# The compiler in KScript Editor released as open source



## kotori (Feb 9, 2011)

Hello everyone,

I hereby release the script compiler that is part of KScript Editor as open source. The :arrow: source code (63 kB) is up for download. It is licensed under the GNU General Public License v2 which means that you can do pretty much anything with it but if it's incorporated into other programs those need to have their source code released publicly too. In order to run the code one needs Python (version 2.5-2.7) and PLY. Just let me know if there is anyone who wants to try it out and need help to get started.

I do this
 as a gift to this wonderful community and thanks for all the encouragement and feedback I have received.
 in order for everyone to be able to have full confidence that the compiler will stay around and be updated.
 in case it would be possible to gain more contributor(s) to the project - something that could benefit everyone.
Btw. I should probably note that this is a new version of the compiler where perhaps half of the code is newly added. It now has support for functions with return values using the syntax outlined in this post and the compilation speed is typically twice as high as before.

Cheers,
Nils


----------



## Big Bob (Feb 9, 2011)

Hi Nils,

Let me be the first to thank you again for your invaluable contributions to the Kontakt community. I simply hate to think of what it would be like to go back to the days of KSP coding PRIOR to when you first released your editor. I dimly still remember those days.

Making it open source is truly a wonderful gesture. Of course I hope you won't just leave us on our own with it :lol: Personally, I don't think I will want to dig into the 'gears and pulleys' because I doubt I possess sufficient ability to understand it anyway. :oops: But, I'm sure there will be others who will jump at this chance.

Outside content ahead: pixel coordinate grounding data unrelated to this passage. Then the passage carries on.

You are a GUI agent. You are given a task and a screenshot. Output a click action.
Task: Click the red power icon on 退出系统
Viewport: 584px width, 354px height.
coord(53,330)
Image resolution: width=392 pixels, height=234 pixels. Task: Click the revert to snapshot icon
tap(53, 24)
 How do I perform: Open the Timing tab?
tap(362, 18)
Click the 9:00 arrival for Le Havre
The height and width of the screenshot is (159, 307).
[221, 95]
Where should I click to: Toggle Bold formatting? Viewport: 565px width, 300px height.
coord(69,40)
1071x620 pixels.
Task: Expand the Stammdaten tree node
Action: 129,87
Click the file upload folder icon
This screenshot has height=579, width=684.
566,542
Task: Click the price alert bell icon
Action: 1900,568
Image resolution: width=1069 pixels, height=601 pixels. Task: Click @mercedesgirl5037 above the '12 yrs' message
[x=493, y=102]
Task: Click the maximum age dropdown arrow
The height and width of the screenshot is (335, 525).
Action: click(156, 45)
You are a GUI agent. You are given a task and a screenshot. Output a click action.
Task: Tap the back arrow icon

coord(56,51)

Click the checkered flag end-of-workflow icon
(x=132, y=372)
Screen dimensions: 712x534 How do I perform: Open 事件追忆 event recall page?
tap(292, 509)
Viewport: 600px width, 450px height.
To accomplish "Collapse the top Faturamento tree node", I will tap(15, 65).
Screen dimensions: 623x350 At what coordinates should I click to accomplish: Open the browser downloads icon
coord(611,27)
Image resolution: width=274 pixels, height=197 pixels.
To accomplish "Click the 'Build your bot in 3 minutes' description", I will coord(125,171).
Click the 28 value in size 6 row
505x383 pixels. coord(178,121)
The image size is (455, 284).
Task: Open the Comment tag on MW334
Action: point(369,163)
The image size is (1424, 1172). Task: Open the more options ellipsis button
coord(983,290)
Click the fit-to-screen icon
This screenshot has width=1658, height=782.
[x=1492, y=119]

I think my workload is finally easing up a bit and boy do I have the catching up to do :( I haven't even begun to use K4 or any of the wonderful improvements you have made to your editor in the last year or so. I'm sorry I haven't been able to contribute much feedback but hopefully that will soon change.

Thanks again Nils.

God Bless,

Bob


----------



## Big Bob (Feb 9, 2011)

> Oh, no - I wouldn't dream of it. Before I leave you will of course also get the 349 page manual titled "Entering the mists of the KSP compiler" with a special appendix covering language grammars in Backus–Naur form and LALR(1) parser construction inspired by the level of detail found in none other than your very own elaborate manuals.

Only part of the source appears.